Department officials said they still planned to work collaboratively with the plumbing industry, even as Homeland Security works to develop more structured oversight.
Unlike power plants, U.S. pipelines have not been required to comply with federal cybersecurity mandates, although Homeland Security was given the authority to enforce them through its Transportation Security Administration. when it was created in the wake of the September 11, 2001 terrorist attacks.
This has been an approach that the industry has championed, and for which it has also fought. An effort in 2012 to demand cyber regulations for pipelines and other significant infrastructure through legislation failed after intense pressure from oil companies and other corporate interests.

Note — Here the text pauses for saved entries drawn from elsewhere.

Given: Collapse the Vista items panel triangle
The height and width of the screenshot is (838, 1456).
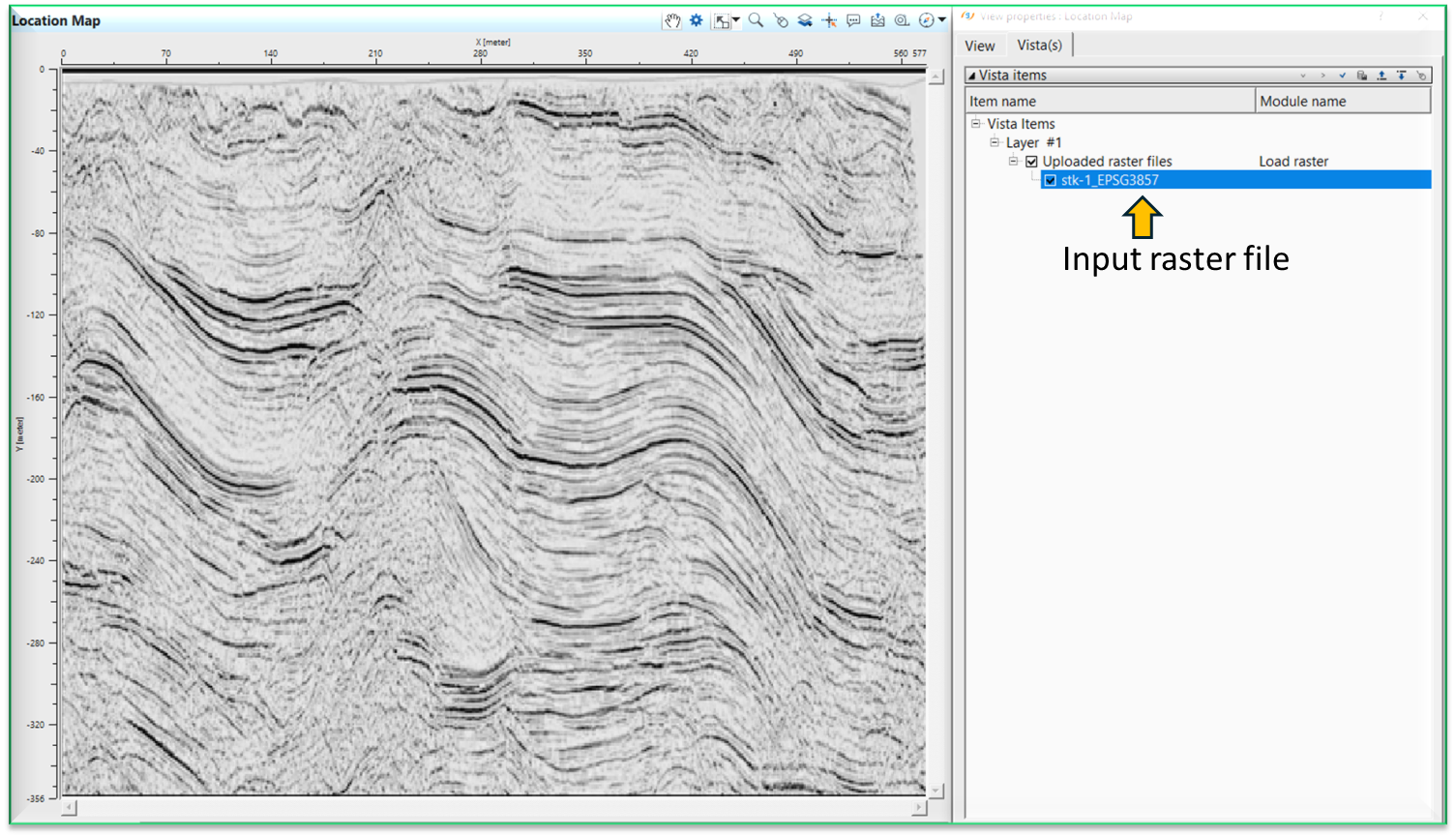Looking at the screenshot, I should 972,75.
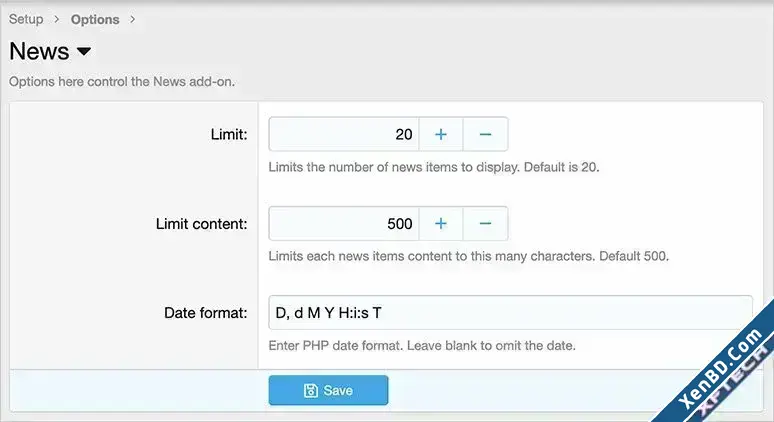Decrease the Limit value with minus icon
This screenshot has width=774, height=422.
pos(485,134)
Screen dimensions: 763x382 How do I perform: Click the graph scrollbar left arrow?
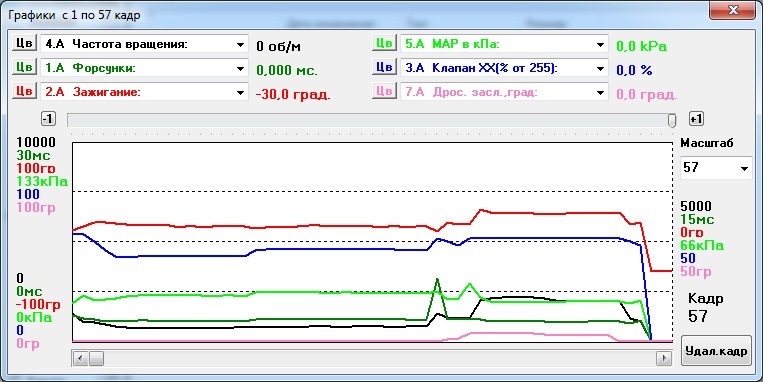[x=81, y=359]
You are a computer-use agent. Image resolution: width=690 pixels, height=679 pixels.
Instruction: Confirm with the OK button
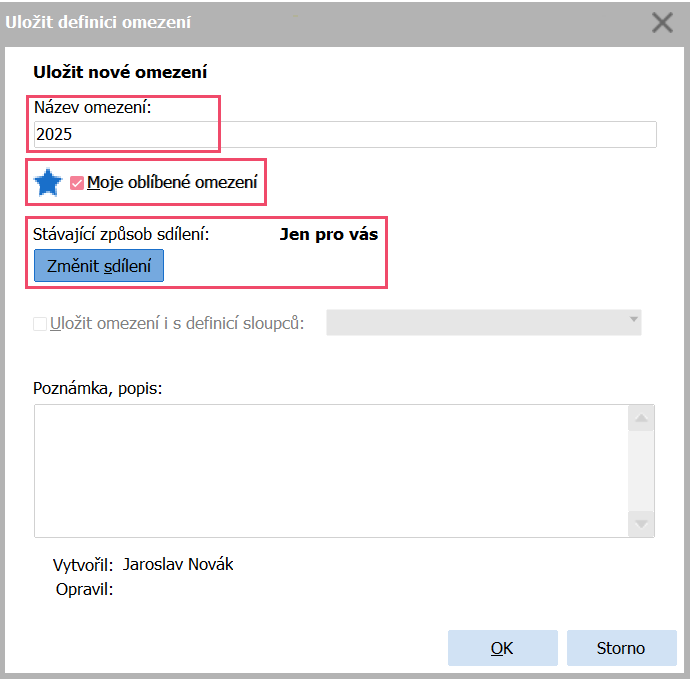pyautogui.click(x=502, y=648)
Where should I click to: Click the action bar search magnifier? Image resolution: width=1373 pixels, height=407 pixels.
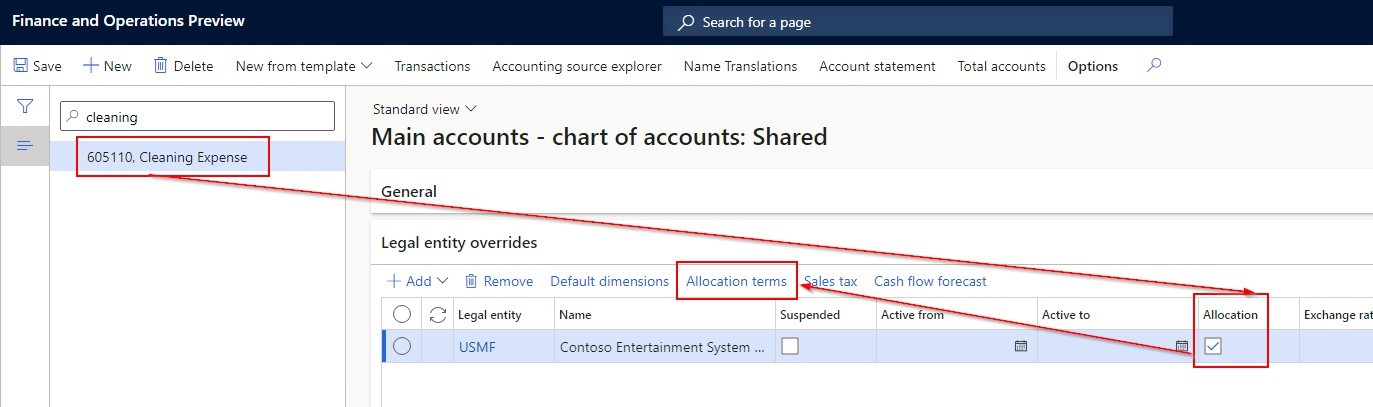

The new measures come after hackers who stole data and blocked equipment forced the Colonial pipeline system to shut down for about a week, 5,500 miles long (8,851 kilometers). The pipeline, which provides about 45 percent of the fuel used on the east coast, was reactivated after the company paid a $ 5 million ransom, but not before the shutdown caused a shortage at gas stations.
“Any potential legislation should improve reciprocal information exchange and liability protections, as well as build on our existing strong public-private coordination to streamline and elevate our efforts to protect the nation’s critical infrastructure. said Suzanne Lemieux, operations manager at the American Petroleum Institute safety and emergency response.